• **DATA FOR THE TASK**:
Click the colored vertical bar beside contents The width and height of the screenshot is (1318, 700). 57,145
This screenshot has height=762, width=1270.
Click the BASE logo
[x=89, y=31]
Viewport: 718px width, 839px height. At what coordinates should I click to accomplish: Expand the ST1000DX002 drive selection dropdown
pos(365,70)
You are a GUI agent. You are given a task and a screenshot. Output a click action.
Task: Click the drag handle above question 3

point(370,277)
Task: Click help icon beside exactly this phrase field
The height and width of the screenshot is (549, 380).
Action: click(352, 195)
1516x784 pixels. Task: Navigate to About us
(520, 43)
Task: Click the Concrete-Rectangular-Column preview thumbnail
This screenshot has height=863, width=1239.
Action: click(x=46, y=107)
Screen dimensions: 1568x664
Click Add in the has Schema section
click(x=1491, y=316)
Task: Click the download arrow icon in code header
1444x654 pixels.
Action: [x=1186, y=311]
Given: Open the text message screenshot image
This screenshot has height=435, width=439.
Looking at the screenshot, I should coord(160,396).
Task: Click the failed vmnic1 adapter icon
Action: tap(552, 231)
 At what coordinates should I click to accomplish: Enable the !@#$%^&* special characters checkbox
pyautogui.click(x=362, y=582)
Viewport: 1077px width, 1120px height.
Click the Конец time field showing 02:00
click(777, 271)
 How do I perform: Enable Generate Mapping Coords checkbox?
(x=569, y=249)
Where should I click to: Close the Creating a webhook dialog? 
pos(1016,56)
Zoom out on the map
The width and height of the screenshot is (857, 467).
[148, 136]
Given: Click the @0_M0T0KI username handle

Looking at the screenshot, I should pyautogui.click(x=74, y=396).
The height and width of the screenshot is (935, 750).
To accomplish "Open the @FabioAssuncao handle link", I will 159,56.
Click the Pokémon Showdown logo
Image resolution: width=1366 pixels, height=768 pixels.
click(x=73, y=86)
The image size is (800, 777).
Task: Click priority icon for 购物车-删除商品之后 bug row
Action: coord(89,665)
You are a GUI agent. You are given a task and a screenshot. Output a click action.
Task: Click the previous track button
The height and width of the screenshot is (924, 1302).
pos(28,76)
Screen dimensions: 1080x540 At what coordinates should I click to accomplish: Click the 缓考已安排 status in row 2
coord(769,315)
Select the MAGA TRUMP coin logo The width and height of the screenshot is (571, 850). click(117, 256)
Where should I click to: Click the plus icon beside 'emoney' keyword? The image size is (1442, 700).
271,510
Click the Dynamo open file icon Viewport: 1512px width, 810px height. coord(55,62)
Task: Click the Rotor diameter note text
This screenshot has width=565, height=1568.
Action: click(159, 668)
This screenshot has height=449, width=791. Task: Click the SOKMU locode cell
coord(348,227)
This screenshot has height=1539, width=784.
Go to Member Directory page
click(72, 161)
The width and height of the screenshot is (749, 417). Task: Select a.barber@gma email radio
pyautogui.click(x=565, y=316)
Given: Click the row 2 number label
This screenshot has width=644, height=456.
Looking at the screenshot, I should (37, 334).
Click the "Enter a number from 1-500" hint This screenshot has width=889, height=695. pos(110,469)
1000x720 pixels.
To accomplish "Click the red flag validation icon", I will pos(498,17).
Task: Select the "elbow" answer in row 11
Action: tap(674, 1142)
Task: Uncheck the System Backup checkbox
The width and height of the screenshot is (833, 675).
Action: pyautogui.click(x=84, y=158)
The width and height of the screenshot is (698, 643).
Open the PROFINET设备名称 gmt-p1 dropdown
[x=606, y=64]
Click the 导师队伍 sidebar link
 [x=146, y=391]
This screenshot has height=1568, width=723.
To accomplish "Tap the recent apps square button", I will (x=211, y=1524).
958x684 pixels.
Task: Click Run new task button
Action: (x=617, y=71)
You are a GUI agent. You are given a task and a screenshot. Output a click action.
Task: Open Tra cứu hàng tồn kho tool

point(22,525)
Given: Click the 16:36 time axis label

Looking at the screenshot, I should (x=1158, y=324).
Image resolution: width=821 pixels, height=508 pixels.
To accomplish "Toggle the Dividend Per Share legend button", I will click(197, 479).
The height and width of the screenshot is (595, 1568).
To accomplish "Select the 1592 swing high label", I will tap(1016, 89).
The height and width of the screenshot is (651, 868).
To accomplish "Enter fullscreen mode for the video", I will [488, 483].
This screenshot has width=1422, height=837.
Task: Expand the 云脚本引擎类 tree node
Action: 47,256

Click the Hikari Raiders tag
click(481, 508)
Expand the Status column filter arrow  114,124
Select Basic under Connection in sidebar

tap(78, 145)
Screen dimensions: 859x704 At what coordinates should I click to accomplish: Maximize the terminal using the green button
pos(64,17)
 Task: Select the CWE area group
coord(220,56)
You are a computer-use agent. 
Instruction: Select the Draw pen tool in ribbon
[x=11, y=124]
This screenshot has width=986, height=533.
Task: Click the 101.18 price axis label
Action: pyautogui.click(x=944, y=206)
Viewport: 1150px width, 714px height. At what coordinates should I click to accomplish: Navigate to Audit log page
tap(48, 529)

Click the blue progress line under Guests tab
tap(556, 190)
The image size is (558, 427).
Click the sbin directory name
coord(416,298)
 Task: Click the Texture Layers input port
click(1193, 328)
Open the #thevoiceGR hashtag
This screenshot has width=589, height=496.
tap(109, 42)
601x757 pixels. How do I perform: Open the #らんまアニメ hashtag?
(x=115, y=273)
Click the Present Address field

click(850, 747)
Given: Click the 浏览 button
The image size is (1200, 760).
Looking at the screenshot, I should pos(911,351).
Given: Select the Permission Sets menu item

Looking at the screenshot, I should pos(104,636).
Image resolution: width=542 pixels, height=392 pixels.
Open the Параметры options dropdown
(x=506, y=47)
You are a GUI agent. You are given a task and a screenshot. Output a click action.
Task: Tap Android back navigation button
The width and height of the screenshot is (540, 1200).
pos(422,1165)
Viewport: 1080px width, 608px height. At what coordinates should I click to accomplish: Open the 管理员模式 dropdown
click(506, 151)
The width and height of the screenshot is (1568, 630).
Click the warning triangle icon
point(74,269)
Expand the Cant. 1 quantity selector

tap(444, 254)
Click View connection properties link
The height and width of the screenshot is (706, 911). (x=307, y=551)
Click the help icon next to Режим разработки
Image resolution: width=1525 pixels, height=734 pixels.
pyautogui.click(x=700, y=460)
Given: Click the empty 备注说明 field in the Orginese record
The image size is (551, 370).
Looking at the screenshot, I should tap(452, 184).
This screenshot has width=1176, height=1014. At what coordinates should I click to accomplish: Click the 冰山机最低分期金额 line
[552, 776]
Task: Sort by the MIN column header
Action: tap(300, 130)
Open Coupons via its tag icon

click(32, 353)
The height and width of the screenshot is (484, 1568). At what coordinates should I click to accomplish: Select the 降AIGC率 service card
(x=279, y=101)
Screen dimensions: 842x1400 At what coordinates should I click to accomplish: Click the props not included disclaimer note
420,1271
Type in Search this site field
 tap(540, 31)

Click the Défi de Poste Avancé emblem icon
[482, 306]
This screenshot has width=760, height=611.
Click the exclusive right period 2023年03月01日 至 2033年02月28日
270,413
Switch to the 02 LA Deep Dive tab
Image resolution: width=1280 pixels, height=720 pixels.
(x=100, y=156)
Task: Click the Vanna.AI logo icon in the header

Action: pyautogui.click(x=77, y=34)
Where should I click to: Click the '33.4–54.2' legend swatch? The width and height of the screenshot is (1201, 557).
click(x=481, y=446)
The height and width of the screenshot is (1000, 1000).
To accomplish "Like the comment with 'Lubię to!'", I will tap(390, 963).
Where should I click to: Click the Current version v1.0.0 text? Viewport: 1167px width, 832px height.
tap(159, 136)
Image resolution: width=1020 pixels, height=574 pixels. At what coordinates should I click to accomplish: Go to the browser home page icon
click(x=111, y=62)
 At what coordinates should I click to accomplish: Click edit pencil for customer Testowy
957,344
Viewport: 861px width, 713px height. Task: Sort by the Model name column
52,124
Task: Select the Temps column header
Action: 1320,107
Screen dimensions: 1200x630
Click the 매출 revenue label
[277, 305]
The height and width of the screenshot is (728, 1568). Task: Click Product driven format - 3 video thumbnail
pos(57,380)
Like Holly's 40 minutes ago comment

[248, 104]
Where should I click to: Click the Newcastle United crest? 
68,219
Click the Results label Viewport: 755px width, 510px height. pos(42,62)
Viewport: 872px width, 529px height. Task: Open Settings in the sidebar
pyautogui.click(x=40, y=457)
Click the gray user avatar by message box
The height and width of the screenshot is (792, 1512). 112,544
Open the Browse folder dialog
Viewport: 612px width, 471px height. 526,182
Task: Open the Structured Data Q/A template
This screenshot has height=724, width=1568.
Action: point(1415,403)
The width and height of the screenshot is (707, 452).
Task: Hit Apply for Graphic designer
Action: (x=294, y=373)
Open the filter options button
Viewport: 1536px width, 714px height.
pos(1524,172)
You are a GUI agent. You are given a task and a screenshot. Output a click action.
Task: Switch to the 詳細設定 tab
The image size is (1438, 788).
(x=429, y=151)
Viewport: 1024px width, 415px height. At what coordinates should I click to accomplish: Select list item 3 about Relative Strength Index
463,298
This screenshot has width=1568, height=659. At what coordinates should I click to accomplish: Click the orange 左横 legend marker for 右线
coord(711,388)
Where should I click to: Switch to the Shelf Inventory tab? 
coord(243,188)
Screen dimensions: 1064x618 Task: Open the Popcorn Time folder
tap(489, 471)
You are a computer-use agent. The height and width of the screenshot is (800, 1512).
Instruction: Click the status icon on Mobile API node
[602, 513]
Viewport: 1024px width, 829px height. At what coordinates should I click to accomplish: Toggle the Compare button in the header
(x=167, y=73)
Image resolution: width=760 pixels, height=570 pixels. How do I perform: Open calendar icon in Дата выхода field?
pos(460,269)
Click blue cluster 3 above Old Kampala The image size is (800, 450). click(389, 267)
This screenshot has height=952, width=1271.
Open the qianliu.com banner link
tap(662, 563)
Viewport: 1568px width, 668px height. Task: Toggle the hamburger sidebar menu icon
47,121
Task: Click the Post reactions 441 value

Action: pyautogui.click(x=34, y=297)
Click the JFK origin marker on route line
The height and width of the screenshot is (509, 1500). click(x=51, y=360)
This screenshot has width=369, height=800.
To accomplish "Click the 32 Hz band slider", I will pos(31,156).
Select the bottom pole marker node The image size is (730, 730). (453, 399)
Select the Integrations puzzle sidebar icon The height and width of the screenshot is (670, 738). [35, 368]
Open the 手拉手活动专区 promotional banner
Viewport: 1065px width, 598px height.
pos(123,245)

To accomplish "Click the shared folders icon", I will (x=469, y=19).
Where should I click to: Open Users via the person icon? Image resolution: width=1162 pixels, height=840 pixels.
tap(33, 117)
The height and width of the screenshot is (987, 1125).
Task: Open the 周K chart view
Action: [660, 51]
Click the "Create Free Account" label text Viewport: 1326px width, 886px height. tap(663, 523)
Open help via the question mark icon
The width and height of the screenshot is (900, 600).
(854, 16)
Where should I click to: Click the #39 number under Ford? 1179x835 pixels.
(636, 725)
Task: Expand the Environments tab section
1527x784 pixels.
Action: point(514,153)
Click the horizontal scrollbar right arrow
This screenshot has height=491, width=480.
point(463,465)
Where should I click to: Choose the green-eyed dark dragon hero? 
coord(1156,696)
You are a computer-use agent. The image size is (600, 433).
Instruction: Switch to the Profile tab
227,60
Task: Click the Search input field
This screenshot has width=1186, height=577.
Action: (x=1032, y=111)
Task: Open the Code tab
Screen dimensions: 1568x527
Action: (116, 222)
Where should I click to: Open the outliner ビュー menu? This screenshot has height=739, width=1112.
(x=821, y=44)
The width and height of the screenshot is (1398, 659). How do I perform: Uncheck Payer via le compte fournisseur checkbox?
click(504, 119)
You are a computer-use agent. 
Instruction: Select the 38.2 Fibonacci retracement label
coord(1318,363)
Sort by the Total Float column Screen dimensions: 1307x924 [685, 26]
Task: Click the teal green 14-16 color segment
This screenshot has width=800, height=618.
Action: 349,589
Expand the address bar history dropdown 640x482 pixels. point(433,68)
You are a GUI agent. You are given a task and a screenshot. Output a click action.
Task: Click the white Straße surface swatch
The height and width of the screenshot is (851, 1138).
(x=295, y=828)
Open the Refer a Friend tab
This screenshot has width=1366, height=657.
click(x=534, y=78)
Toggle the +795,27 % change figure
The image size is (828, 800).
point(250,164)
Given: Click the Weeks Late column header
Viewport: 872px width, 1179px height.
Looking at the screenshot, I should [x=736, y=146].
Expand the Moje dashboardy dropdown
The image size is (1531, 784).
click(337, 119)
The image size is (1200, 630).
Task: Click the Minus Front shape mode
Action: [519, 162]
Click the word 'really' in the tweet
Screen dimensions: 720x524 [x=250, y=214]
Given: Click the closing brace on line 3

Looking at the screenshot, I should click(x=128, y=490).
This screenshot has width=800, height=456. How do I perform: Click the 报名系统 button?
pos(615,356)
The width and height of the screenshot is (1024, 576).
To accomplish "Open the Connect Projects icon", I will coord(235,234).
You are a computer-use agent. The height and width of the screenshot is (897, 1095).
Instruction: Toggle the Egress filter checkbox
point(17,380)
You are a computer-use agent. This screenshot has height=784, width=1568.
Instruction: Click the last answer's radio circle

• **TASK DETAILS**: Since only part of the listing is wanted, copy exactly the lines from the one holding "1527x784 pixels." to the one holding "Task: Open the Code tab", both included.

• **YOUR SOLUTION**:
1527x784 pixels.
Action: point(514,153)
Click the horizontal scrollbar right arrow
This screenshot has height=491, width=480.
point(463,465)
Where should I click to: Choose the green-eyed dark dragon hero? 
coord(1156,696)
You are a computer-use agent. The image size is (600, 433).
Instruction: Switch to the Profile tab
227,60
Task: Click the Search input field
This screenshot has width=1186, height=577.
Action: (x=1032, y=111)
Task: Open the Code tab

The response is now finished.